------ Page excerpt ------

I was expecting the fig to turn purple/brown as it ripened, so I didn’t think it was ready yet. Then I noticed someone had nibbled on it, so I decided to put up a tape barrier to avoid further visits. While doing that, the fig fell off - turns out it was ready after all. I scooped out the inside flesh and it tasted great! I doubt the others will mature, but I am not removing them yet. They are inside the greenhouse, so if we get a mild fall, I might just get to taste a few more.
Thanks @lydiastirling, I don’t think I’ve ever known what type this is - I mean, it’s not just that I have misplaced the label (I think) 😳🤪😜 Good thing I went to check on it this morning, I would have been very upset if it had become totally ruined!
I might be just a little obsessed. There are 8 little fig trees on this shelf. All made from cuttings last year and the year before. Still, I couldn't help myself when I pruned the two mother plants this year -- meaning more cuttings... Where will I ever put them all???

------

Problem: Carry on the fig-growing posts from the point where they end. The records after this point are separate material, unrelated to the fig-growing posts.

------ Extracted data ------

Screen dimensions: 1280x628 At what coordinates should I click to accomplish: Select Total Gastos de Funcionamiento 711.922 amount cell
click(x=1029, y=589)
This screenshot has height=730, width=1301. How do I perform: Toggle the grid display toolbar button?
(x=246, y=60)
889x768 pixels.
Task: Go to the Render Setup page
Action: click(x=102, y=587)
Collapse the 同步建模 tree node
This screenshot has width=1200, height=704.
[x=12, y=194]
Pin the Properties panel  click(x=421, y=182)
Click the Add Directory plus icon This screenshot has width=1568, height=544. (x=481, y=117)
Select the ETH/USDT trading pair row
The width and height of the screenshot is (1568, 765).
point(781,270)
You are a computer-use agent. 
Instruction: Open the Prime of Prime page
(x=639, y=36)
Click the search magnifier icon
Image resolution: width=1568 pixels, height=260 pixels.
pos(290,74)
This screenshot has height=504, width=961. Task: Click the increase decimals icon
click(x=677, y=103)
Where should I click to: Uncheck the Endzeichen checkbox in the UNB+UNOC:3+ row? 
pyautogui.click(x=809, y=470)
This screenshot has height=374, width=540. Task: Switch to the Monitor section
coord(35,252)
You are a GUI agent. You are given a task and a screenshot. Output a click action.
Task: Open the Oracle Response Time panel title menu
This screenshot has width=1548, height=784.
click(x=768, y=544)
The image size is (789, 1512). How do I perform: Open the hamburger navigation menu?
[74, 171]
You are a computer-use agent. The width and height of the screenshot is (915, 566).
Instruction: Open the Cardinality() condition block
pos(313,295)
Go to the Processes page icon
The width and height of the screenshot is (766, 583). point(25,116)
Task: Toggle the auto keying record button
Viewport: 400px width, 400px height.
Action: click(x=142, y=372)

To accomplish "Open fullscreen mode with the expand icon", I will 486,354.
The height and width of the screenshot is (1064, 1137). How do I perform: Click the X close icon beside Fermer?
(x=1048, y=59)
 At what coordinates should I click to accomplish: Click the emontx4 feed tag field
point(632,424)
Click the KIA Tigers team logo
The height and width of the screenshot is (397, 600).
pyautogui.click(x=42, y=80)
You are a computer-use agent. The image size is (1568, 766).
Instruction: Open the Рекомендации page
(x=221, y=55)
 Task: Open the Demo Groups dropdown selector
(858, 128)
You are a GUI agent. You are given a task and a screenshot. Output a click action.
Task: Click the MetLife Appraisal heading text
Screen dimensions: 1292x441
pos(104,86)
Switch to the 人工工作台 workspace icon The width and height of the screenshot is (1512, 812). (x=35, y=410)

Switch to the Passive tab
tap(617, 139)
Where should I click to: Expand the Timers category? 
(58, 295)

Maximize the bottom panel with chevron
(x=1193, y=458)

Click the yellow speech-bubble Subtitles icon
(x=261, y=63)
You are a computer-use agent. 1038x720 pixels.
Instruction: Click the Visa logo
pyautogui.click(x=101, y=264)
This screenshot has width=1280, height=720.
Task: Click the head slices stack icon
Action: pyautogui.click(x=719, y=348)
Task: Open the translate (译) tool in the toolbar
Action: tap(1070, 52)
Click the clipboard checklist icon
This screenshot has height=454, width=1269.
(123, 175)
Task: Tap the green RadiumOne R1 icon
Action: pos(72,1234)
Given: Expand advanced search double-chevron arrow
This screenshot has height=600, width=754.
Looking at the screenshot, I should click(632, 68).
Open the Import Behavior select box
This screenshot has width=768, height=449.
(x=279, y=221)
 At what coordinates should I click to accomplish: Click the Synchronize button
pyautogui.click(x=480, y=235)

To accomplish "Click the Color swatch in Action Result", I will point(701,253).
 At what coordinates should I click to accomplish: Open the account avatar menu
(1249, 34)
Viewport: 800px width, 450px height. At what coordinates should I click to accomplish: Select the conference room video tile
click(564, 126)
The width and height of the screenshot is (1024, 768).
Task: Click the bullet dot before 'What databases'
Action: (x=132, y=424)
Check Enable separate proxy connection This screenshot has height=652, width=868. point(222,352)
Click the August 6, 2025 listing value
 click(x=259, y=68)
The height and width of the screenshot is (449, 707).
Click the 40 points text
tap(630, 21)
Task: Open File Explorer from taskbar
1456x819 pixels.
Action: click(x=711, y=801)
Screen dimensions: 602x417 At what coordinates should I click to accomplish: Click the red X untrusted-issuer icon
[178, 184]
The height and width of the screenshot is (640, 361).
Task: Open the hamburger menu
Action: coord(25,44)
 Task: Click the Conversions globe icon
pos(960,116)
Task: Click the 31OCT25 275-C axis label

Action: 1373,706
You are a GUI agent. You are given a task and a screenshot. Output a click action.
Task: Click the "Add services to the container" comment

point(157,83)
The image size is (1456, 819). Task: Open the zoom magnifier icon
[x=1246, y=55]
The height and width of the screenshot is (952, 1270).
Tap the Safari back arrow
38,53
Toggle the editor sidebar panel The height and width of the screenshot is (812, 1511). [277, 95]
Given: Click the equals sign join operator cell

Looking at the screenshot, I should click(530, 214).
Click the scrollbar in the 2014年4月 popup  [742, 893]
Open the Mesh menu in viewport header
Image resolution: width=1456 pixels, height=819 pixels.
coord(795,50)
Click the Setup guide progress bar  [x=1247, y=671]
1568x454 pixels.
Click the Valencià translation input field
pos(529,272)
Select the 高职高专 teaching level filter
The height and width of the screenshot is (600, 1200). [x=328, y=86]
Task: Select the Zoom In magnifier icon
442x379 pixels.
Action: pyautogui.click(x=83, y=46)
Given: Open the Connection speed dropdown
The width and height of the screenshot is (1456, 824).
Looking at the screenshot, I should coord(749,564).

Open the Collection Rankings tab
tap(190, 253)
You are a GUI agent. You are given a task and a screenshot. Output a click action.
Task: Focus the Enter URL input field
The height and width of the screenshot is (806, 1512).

------

Result below:
Not sure about that @columbiariver, but I love them even without fruit. My two main ones are quite a few years old but have never shown any sign of flowers or fruit. Perhaps the conditions are wrong, supposedly they fruit better with constricted roots. Perhaps I should try one of the 8 children in a pot in the orangery.
Thanks @jonners73. I don't see how that will be possible with the two already in the ground, the roots have probably spread all over the place. Now that I have most of the framework of branches the way I want them, I'll start pruning a bit differently, so perhaps I'll get lucky.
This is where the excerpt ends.